構成を組み替えていますが、伝えるボリュームは同量にした上で、一読してスッと内容が入るように工夫をしています。リード文をなくし、時系列に沿って直すことで、混乱なく読めるようにしています。(サロンの中で、この工夫のメソッドはお伝えしていきます)
ニュースは鮮度が命なので、こうした要約作業を一本5〜10分程度、一日で50本程度は作業としてこなしていました。この業務を10年近く続けていたので、文章の構成や要約に関しては余裕で1万時間を超える作業をしているので、エキスパートになっているのを自覚しています。
企画書作りやメール作成に役立った原稿編集スキル
報道スタッフとして日々原稿に触れて編集して身につけたスキルは、放送作家としてのスキルを大幅に向上させてくれました。
まず放送作家のキモとなる企画書作り。私自身はそんなに企画書を書いていないので偉そうな発言は出来ませんが、番組の企画書をペライチ(A4の1枚)に文章だけでまとめるのはめちゃくちゃ楽になりました。放送作家を離れてからメディアやイベントの企画書作りにも役立っています。
そもそもプレゼンをする企画書ではなく、1枚で文章で分かる企画書のほうが先方も時間を取らずに趣旨を理解できるのですから、絶対的に私の書き方のほうがWin-Winです。
書き方のコツは、新聞記事の作り方にあります。
ニュースのリライト原稿を見ると、新聞のベタ記事っぽい感じになっているのが分かると思います。実はムダのない文章の代表格は新聞記事なんです。回りくどい書き方やムダな日本語を削いだ結果、リライト原稿が生まれました。(気合を入れて書いてないので、まだ削る余地はありますが)
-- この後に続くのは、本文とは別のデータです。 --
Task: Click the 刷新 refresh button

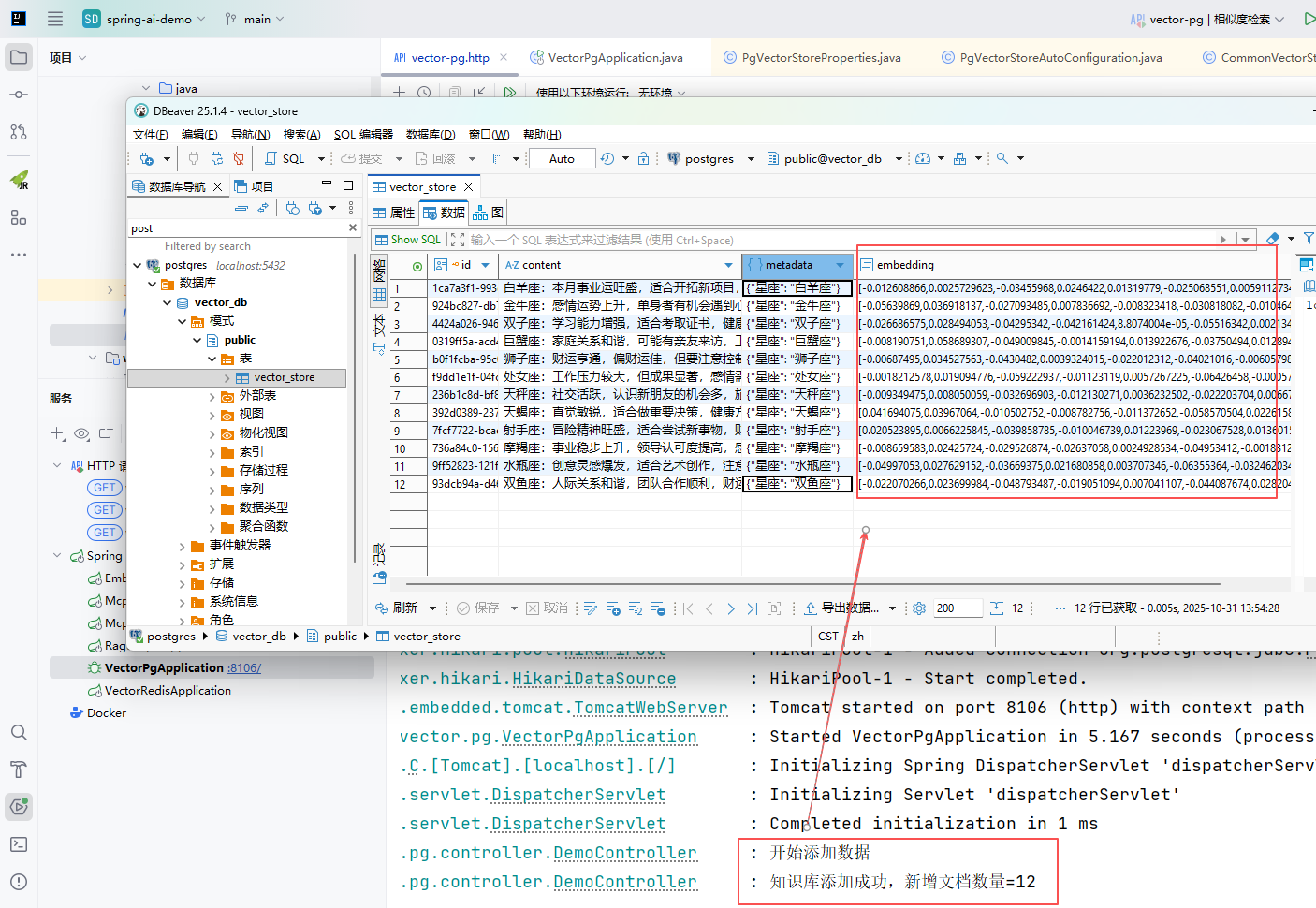Action: click(397, 608)
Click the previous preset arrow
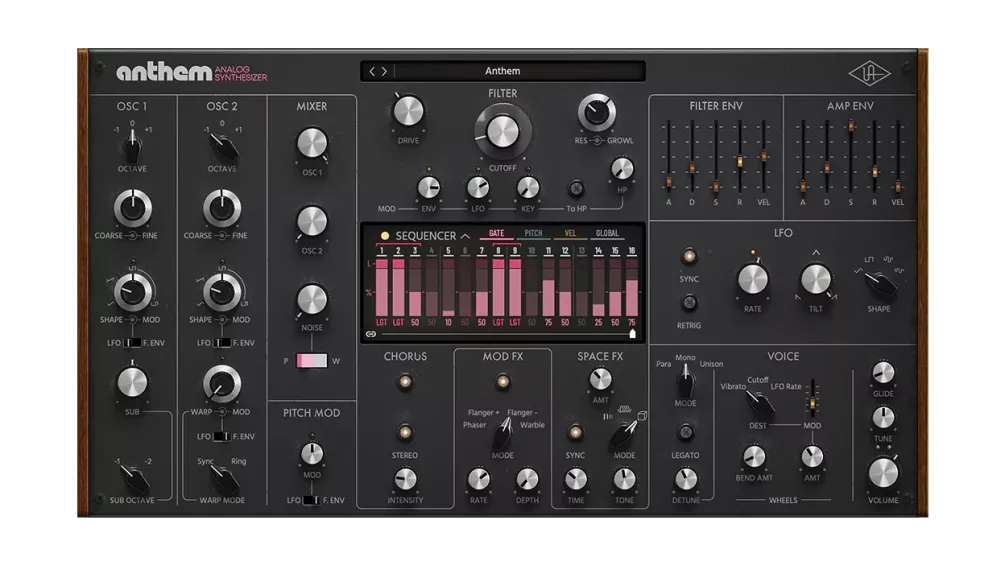1005x565 pixels. point(372,71)
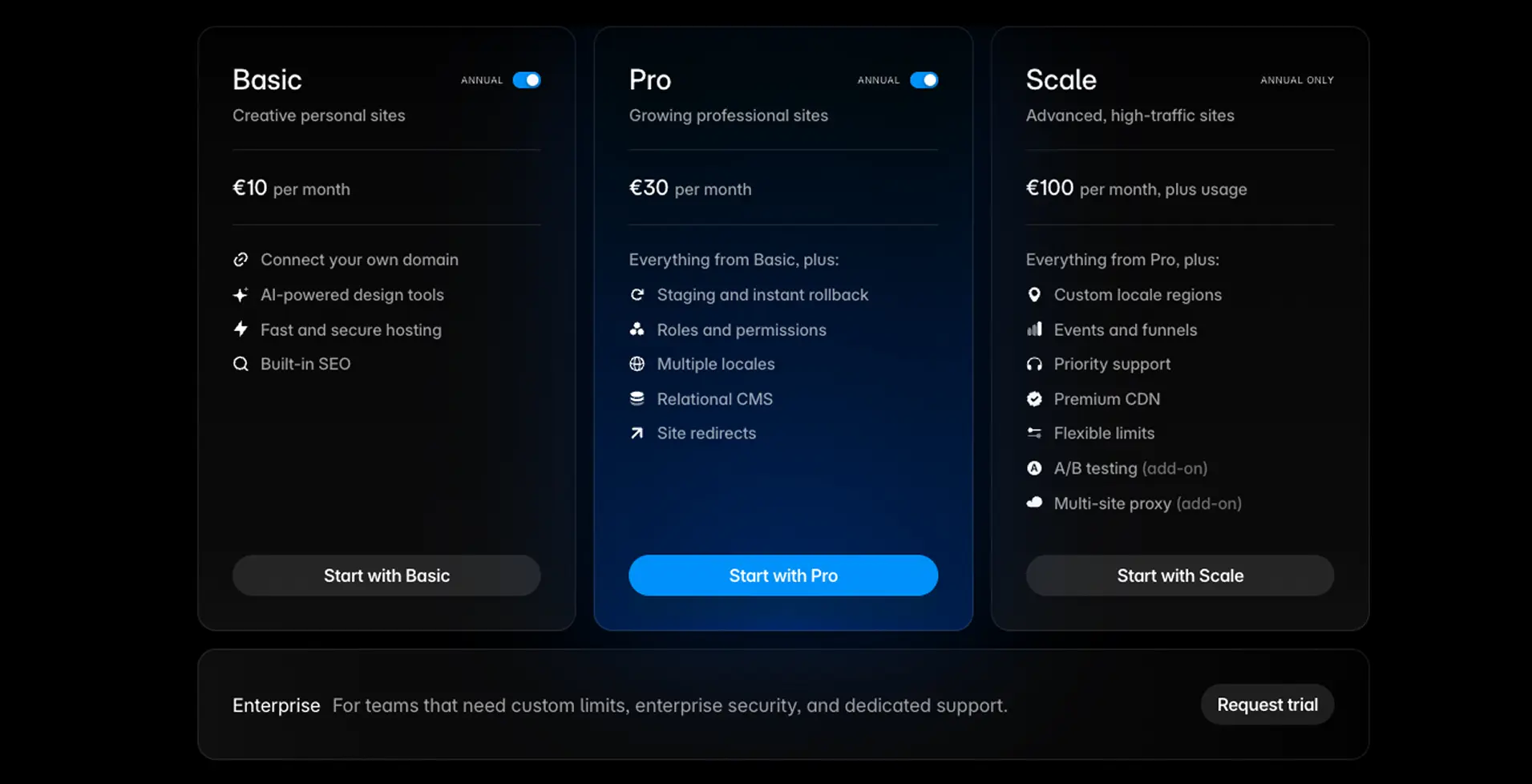The height and width of the screenshot is (784, 1532).
Task: Click the Premium CDN badge icon
Action: click(1035, 398)
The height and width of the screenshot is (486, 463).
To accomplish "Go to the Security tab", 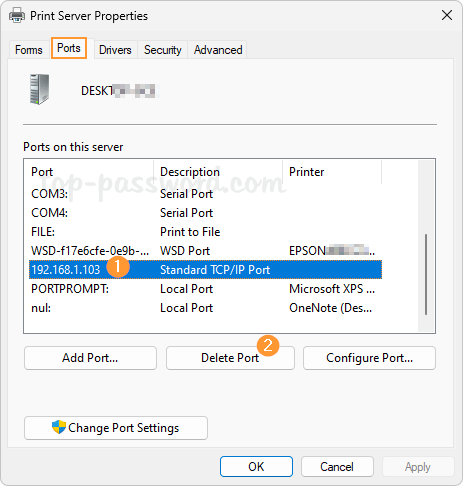I will (x=163, y=50).
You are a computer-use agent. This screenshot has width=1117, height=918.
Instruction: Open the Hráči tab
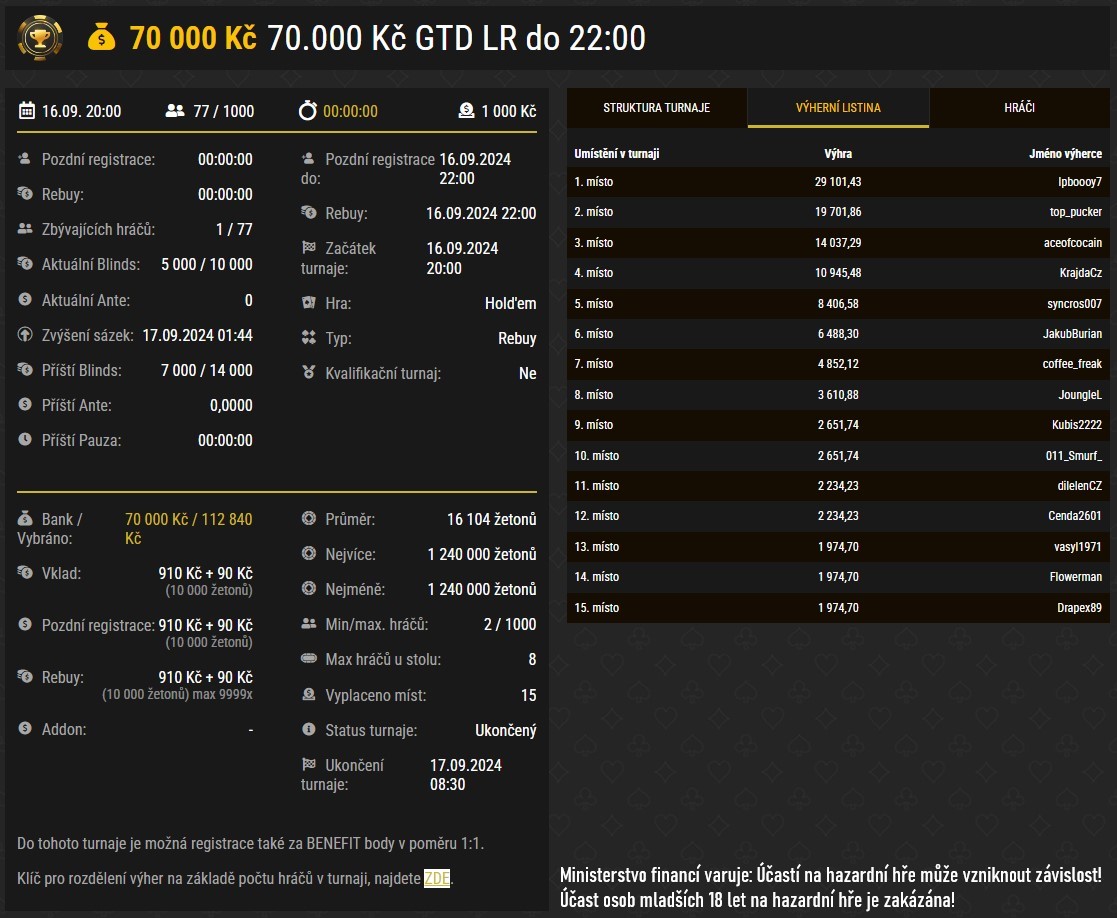pos(1019,107)
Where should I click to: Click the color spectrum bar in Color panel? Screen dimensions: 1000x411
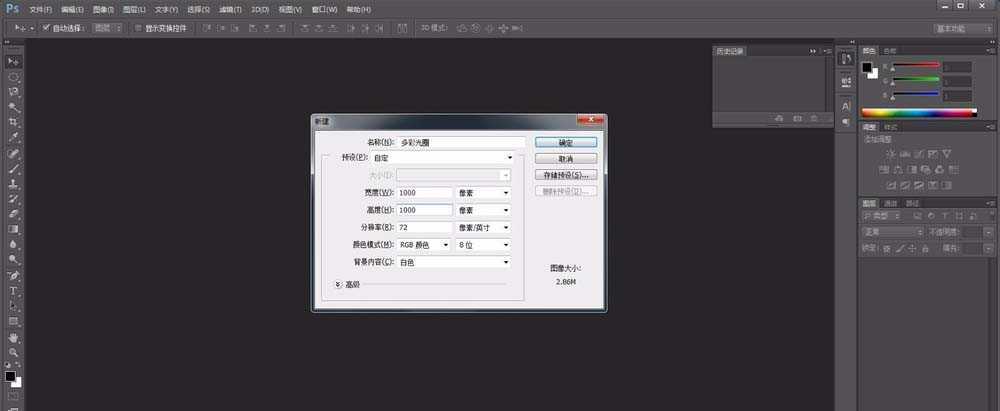click(x=917, y=113)
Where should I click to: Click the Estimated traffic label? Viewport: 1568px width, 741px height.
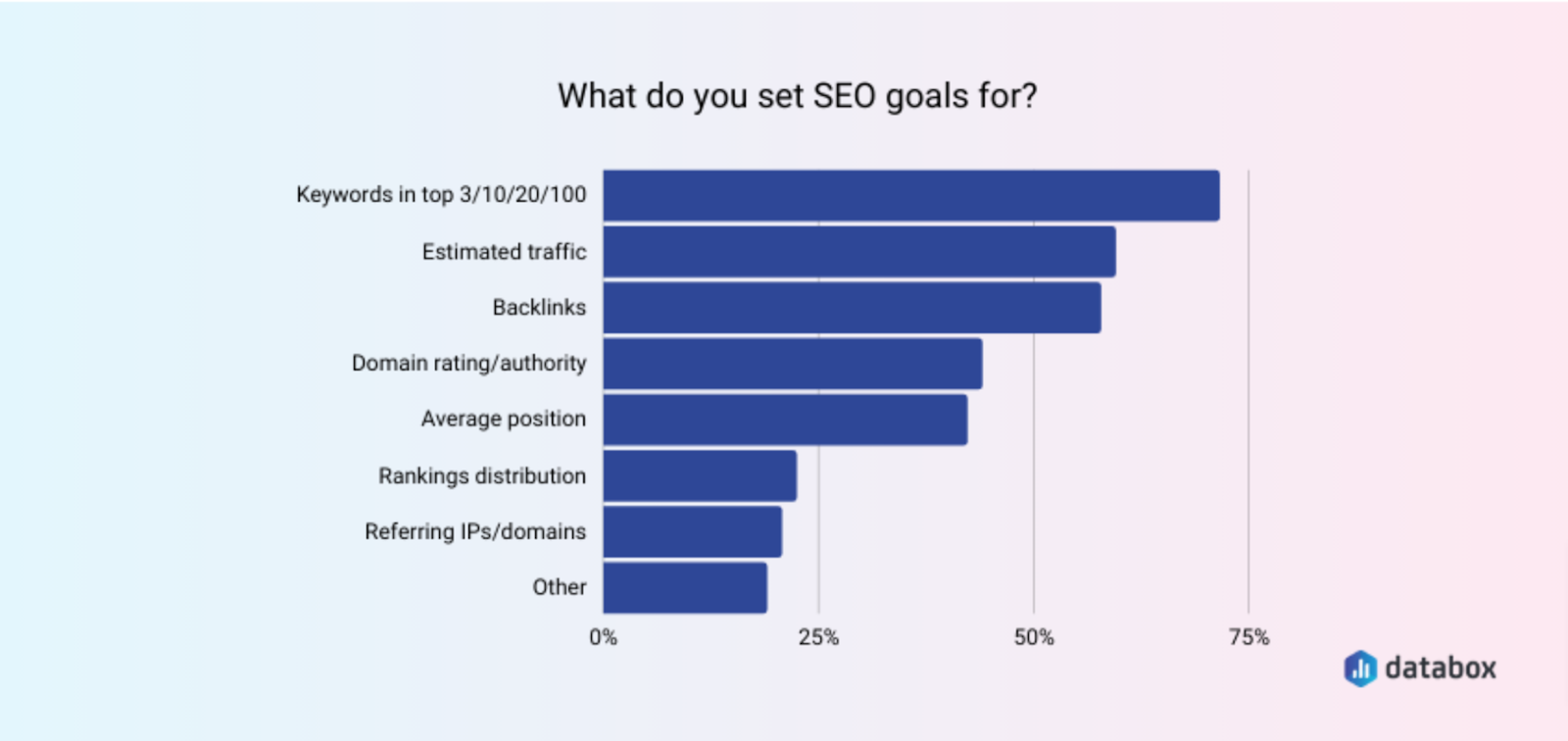(504, 252)

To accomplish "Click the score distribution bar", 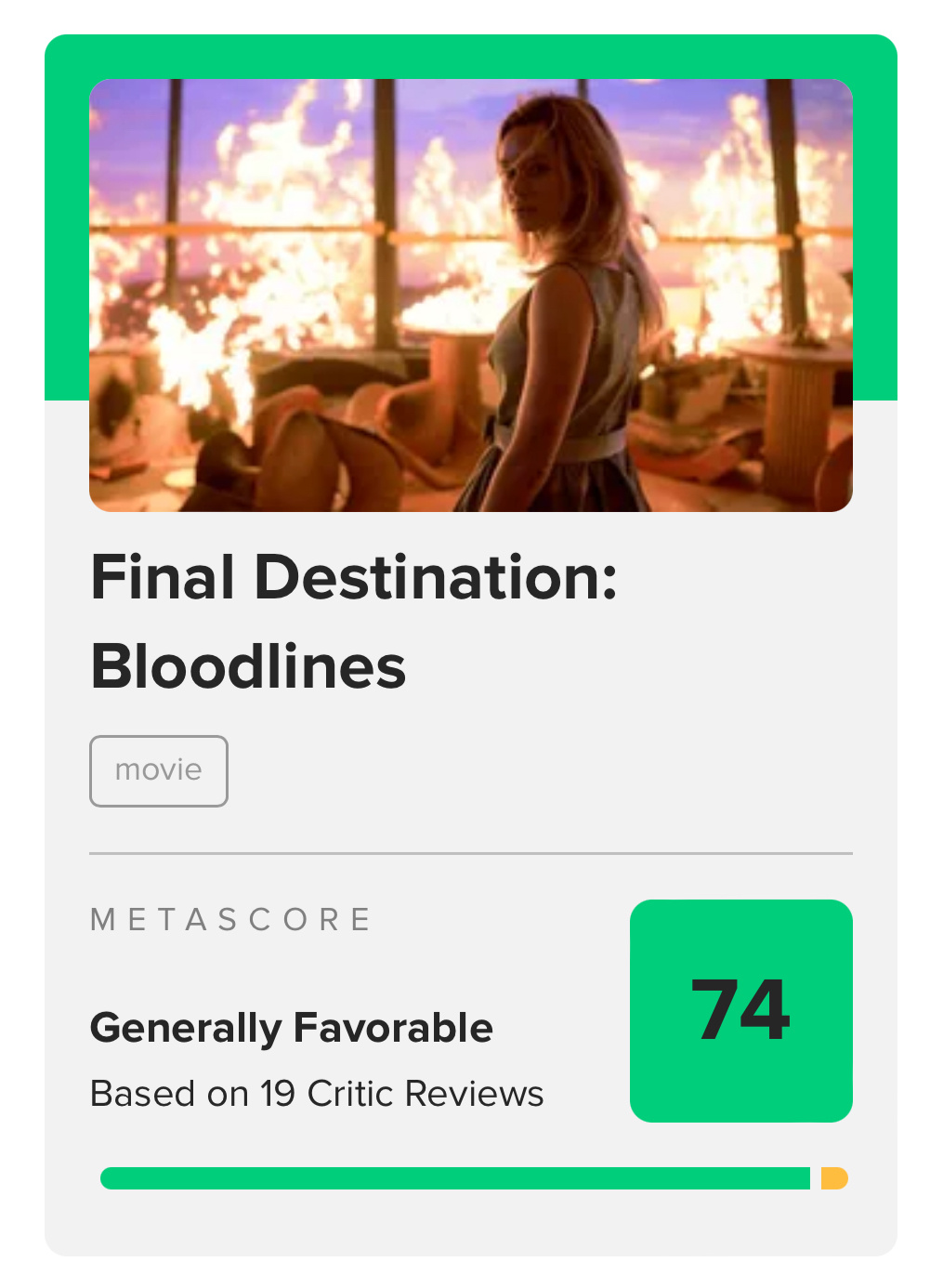I will click(475, 1178).
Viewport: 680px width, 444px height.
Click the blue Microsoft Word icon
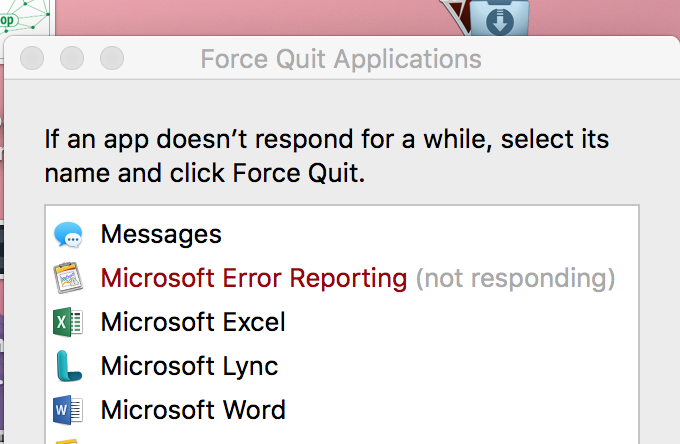(x=68, y=410)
小説やコラム・エッセイを書くときは、余白とか言い回しとか、くどい表現をふんだんに入れ込むべきだと思います。しかし、ビジネスに関する企画書やメールなどは一読、いや「一目」しただけで理解できる文章がよいわけです。
サロンの中ではこうしたテクニック的な事もお伝えしていきたいのですが、これは練習と訓練の賜物なので数ヶ月レクチャーしても身につけるのは大変だと思います。(実際、報道スタッフの編集チームとして独り立ちするのに半年かかりましたし)
普段から文章を書き続けている人が、ある日急に「あれ、なんかムダな文章がある」と気づいてレベルアップしていくものです。僕もそうでしたし、現場でレクチャーした後輩で伸びていくのは、日頃から文章を書きまくっている仕事(ライターとか編集者とか)の経験がある人でした。
サロンのメンバーにヒアリングする中で、私が繰り返し「読みやすい文章も伝わる文章も、書き続けないと身につかない」。と伝えています。これは、僕自身が15年以上、文章を書き続けていることが「論より証拠」になっていると自負しています。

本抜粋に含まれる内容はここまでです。